§ EXTRACTED MATERIAL:
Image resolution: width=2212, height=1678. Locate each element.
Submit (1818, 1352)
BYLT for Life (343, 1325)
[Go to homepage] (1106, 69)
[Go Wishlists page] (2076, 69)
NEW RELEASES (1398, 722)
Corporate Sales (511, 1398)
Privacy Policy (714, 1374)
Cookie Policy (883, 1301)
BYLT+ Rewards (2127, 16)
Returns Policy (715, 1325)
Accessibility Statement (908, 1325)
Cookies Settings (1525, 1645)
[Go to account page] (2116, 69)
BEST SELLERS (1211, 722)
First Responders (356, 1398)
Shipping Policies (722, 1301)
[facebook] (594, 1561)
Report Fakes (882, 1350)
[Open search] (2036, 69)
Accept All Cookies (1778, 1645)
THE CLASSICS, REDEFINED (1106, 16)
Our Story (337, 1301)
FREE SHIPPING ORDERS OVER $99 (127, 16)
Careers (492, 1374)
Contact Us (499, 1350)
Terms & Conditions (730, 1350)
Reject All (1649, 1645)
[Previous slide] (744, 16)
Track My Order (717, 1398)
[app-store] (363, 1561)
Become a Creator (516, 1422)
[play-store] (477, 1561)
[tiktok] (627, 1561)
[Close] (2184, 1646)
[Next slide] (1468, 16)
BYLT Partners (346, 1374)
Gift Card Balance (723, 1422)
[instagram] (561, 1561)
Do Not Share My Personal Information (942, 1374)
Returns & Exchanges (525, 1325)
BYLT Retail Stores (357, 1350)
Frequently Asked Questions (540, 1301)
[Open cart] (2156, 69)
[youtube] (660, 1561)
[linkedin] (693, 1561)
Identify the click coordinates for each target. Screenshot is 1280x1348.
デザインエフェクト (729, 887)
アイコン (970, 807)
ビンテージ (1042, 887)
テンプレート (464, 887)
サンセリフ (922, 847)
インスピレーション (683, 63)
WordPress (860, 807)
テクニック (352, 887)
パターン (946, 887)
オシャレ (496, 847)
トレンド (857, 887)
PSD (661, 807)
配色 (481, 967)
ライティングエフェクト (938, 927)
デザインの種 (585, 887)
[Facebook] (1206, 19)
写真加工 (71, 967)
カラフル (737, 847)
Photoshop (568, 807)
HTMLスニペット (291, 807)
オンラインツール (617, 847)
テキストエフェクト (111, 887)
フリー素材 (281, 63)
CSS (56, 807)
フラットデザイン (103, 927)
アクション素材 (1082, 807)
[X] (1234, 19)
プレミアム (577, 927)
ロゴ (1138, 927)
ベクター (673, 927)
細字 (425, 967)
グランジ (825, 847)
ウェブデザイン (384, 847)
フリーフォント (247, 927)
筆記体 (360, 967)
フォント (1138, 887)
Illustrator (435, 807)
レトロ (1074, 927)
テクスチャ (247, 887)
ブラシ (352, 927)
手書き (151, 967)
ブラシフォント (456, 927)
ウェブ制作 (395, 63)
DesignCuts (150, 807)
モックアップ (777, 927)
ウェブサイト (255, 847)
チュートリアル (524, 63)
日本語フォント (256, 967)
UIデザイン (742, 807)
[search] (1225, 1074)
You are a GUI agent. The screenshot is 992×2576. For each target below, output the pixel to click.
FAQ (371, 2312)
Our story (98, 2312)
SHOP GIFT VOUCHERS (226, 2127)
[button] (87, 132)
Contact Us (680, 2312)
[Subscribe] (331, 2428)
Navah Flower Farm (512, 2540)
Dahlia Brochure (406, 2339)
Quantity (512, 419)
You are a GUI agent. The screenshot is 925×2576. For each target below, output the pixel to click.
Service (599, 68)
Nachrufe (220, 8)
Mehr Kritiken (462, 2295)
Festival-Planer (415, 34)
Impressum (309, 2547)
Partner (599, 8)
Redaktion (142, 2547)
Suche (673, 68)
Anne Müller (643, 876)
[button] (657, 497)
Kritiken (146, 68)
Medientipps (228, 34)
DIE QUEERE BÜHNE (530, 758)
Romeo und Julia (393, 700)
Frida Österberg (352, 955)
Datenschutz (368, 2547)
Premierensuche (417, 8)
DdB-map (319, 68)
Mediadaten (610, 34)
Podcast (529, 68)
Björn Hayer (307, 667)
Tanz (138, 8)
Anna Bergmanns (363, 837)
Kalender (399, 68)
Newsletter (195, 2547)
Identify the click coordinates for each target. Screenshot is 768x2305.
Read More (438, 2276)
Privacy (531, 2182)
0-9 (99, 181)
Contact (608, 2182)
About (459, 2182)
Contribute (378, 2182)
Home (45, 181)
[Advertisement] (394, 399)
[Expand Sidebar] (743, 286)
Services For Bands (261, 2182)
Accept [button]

§ ABOUT THIS TASK:
Provide the number of lines in the records above containing the string "output", and write nothing more.

§ EXERCISE RESPONSE:
2